I am going to made some double queen hives, however, I would like to know how to pull them through the winter with 2 queens as well in the one hive. 

------------------
3BeeKeepers


----------



## Michael Bush (Aug 2, 2002)

>I am going to made some double queen hives, however, I would like to know how to pull them through the winter with 2 queens as well in the one hive. 

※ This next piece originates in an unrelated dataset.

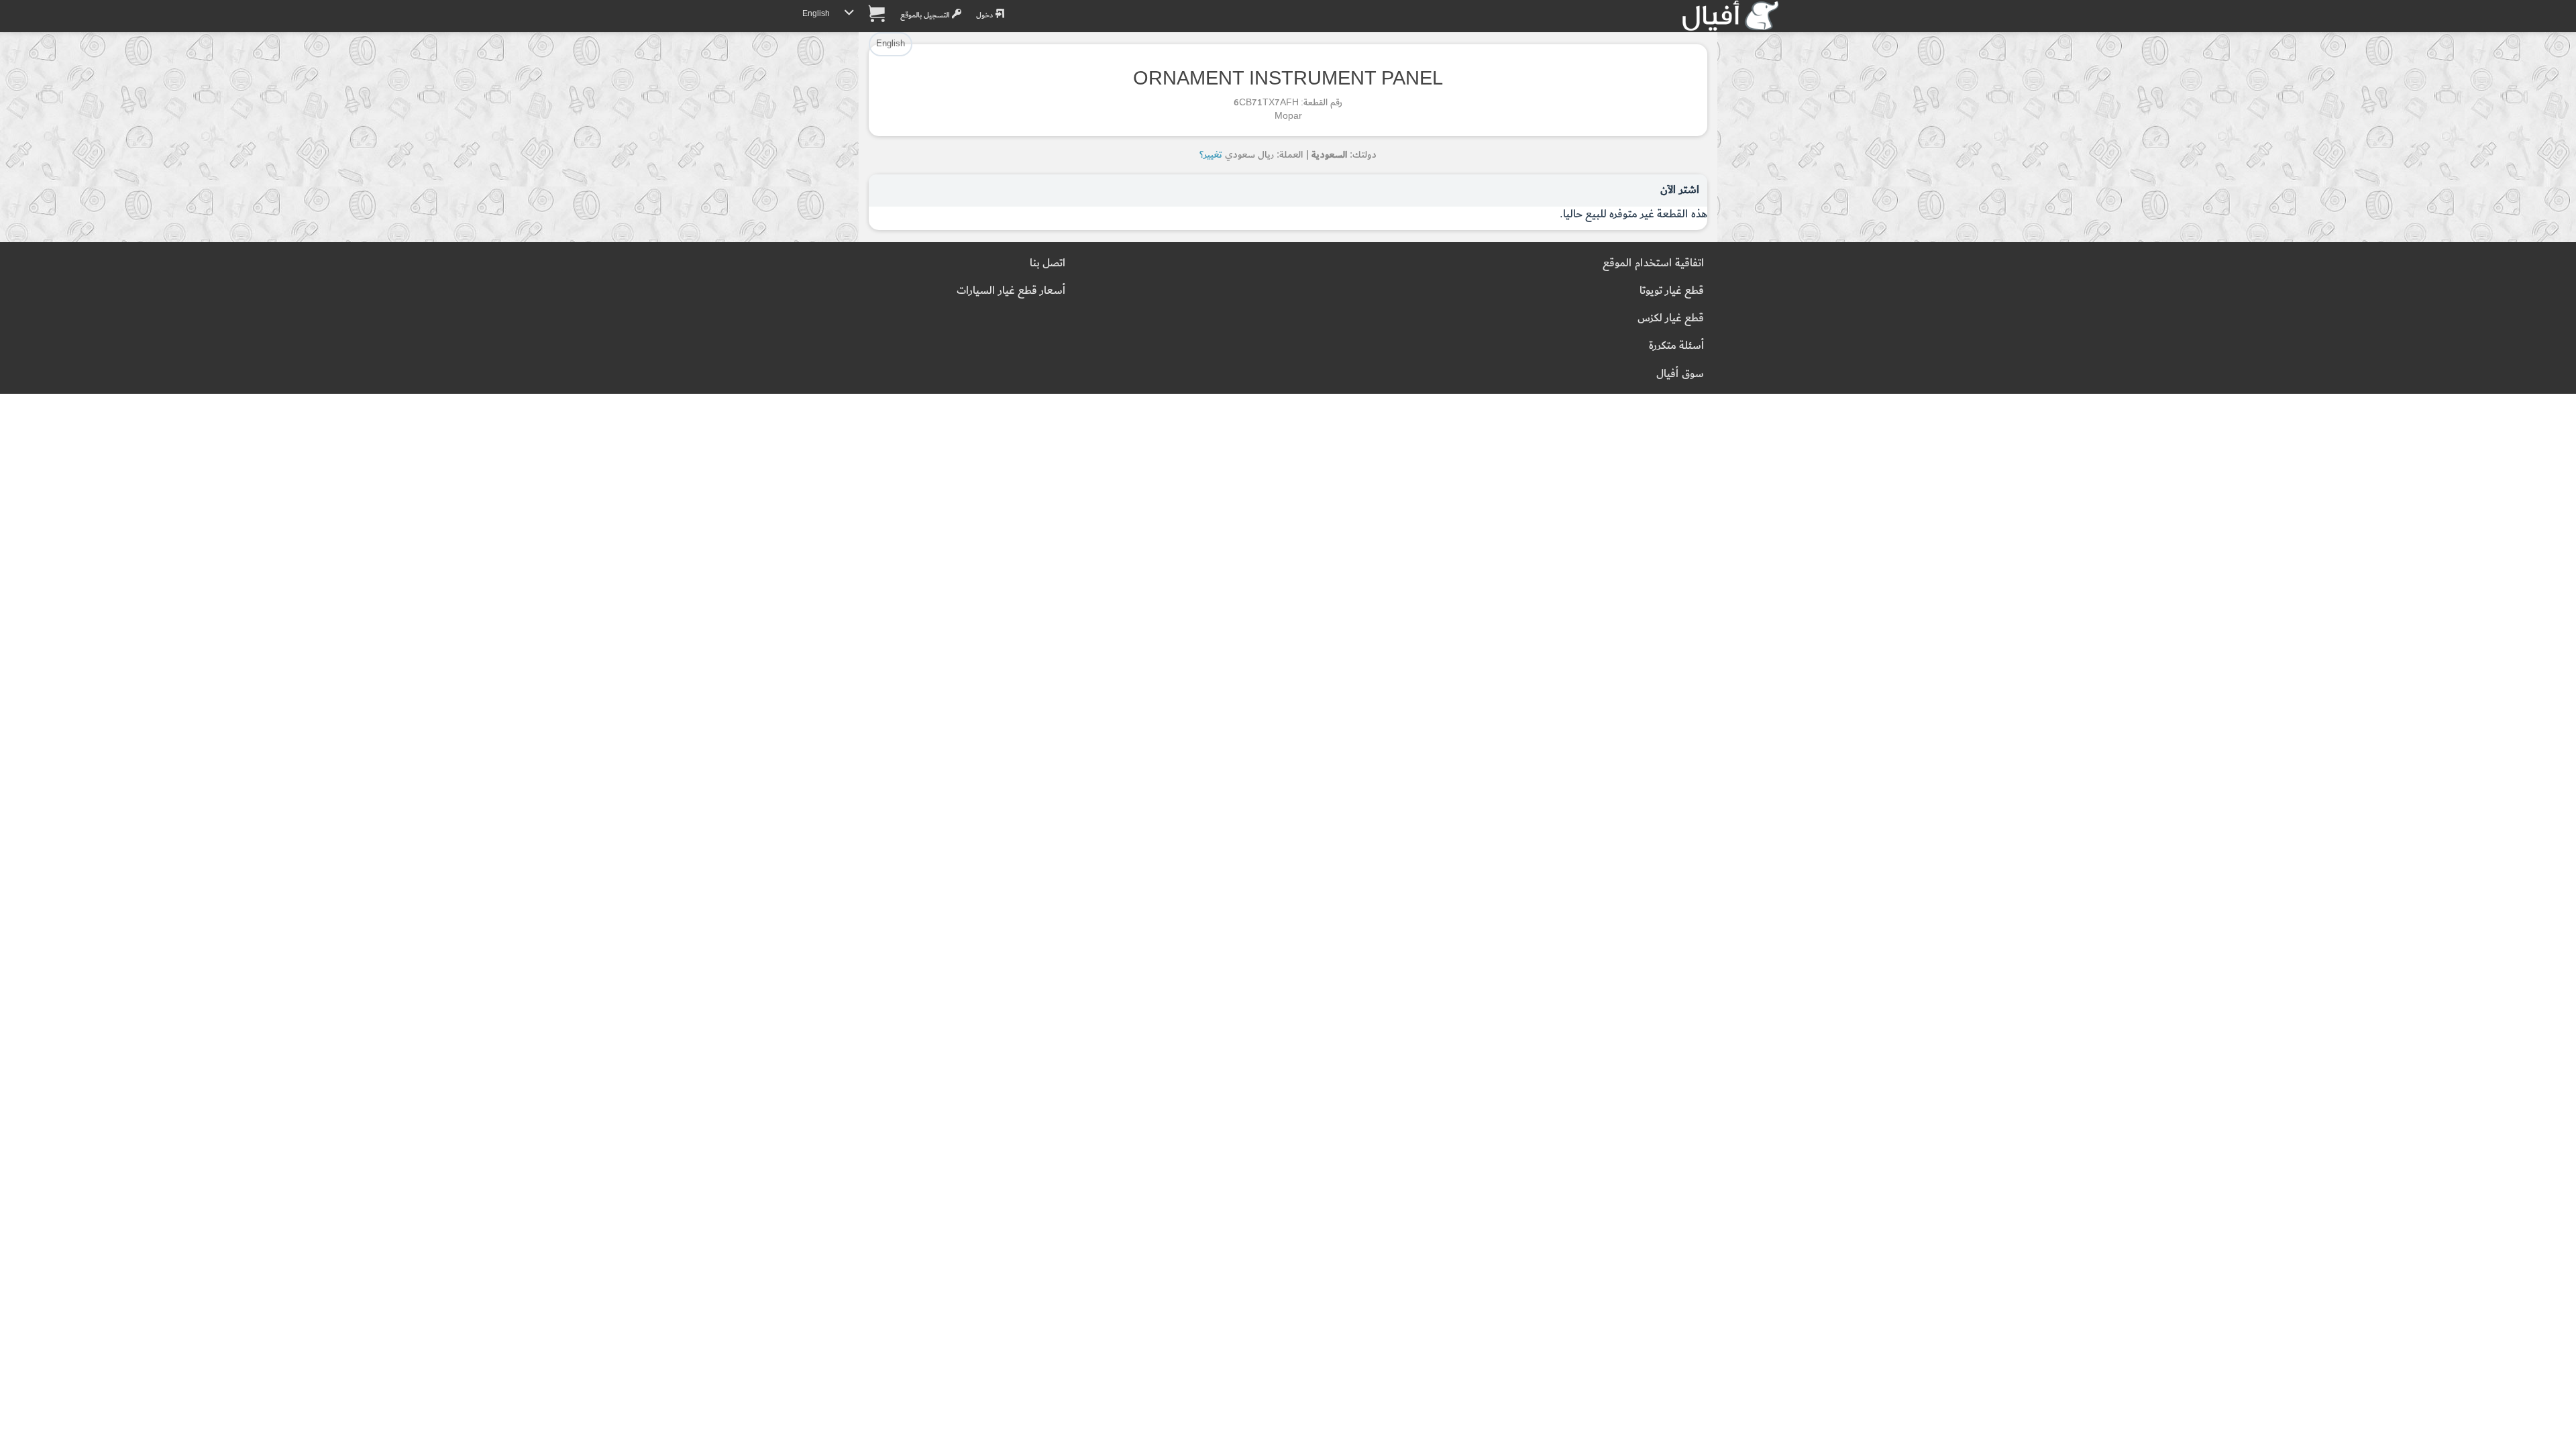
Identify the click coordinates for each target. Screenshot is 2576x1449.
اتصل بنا (1047, 263)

Put each queen in her own hive. There is no other way.


----------



## 3BeeKeepers (Aug 20, 2004)

I have currently what would be 74 nucs on top of Parent hives, what have been screened off. I was hoping that I was able to place them all through the winter with enough stores (3 Deeps each total 6 deeps high) to make it through the winter.



------------------
3BeeKeepers


----------



## Michael Bush (Aug 2, 2002)

>I have currently what would be 74 nucs on top of Parent hives

Meaning 74 hives each with a nuc on top?

>I was hoping that I was able to place them all through the winter with enough stores (3 Deeps each total 6 deeps high) to make it through the winter.

I'm not sure what configuration you're planning. Keep us posted on the results. I've been trying to figure out how to overwinter nucs successfully here and I can't say I have a method I like. But I do know a few I don't like.


----------



## Hook (Jun 2, 2002)

I am also trying to overwinter some nucs. This year, I am going to put 2 nucs into one deep, with a divider, and stack them 3 high, underneath my Dad's barn. It has a few windows, that would allow light, and some heat, but should get no colder than 20 degrees, and be fully protected from the wind. I should have about 10 strong nucs, that should be able to cluster nicely, after I combine them.

------------------
Dale Richards
Dal-Col Apiaries
Drums, PA


----------



## 3BeeKeepers (Aug 20, 2004)

Since the winters in Sault Ste. Marie, MI & ON normal temperatures are around -30*C - -45*C (C&F same) which I have allot of trouble with colonies making the winter. 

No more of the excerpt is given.